**COMPLETE THE FOLLOWING:**
**A)** Please repeat the passage on health-service governance and the law word for word, from "Work health and" up to and including "a board duty.".
**B)** Answer these questions from the passage on health-service governance and the law below:
(i) Which Act does the area covering privacy, data security and AI governance engage?
(ii) Besides health complaints bodies, to whom are notifications managed under open disclosure and complaints?
(iii) Cultural safety and anti-racism obligations engage anti-discrimination law and which commitments?

**DOCUMENT EXCERPT:**
The foundations intersect with the following areas of law and regulation, each a point of potential exposure if governance is weak:
Directors’ and officers’ duties as the elevated accountability for quality of care intersects with governance obligations, due diligence and the standards expected of health-service boards.
Work health and safety (psychosocial hazards) as obligations to identify and control psychosocial risks to the workforce, now expressly framed as a board duty.
Privacy, data security and AI governance as accountability for data privacy and the safe, ethical use of automated systems, engaging the Privacy Act, cyber-security obligations and emerging AI assurance expectations.
Open disclosure and complaints due to embedding open disclosure, and managing notifications to Ahpra and health complaints bodies.
Credentialing and scope of practice resulting from robust, procedurally fair systems to define and review clinical privileges.
Cultural safety and anti-racism obligations that engage anti-discrimination law and Closing the Gap commitments, including Indigenous data sovereignty.

**EXTRACTED DATA:**
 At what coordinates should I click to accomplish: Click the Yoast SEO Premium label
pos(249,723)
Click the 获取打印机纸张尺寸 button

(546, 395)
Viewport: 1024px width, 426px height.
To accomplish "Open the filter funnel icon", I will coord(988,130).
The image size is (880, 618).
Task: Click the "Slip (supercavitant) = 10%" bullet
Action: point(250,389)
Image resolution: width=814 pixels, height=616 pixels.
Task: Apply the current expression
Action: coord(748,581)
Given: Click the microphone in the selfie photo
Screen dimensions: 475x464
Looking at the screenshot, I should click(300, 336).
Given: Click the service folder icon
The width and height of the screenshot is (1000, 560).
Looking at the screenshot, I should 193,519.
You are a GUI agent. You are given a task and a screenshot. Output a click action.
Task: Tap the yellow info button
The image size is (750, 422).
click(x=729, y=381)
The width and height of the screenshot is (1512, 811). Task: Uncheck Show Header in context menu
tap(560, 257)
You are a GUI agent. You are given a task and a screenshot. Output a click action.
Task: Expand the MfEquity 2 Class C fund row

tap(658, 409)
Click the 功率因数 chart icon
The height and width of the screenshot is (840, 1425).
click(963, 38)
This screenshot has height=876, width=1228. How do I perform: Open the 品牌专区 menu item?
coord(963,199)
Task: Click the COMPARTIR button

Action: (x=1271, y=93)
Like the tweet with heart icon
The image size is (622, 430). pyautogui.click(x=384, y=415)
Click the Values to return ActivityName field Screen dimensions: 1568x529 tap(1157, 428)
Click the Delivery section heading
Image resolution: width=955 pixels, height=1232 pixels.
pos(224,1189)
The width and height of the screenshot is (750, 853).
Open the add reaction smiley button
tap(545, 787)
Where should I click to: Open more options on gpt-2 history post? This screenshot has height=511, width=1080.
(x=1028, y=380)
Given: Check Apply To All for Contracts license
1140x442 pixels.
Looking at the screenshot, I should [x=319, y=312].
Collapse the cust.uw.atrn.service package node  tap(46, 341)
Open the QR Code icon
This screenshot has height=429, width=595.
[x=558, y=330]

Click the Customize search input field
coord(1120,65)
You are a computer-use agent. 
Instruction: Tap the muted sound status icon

**RESPONSES PER TASK:**
**A)**
Work health and safety (psychosocial hazards) as obligations to identify and control psychosocial risks to the workforce, now expressly framed as a board duty.

**B)**
(i) The Privacy Act.
(ii) Ahpra.
(iii) Closing the Gap commitments.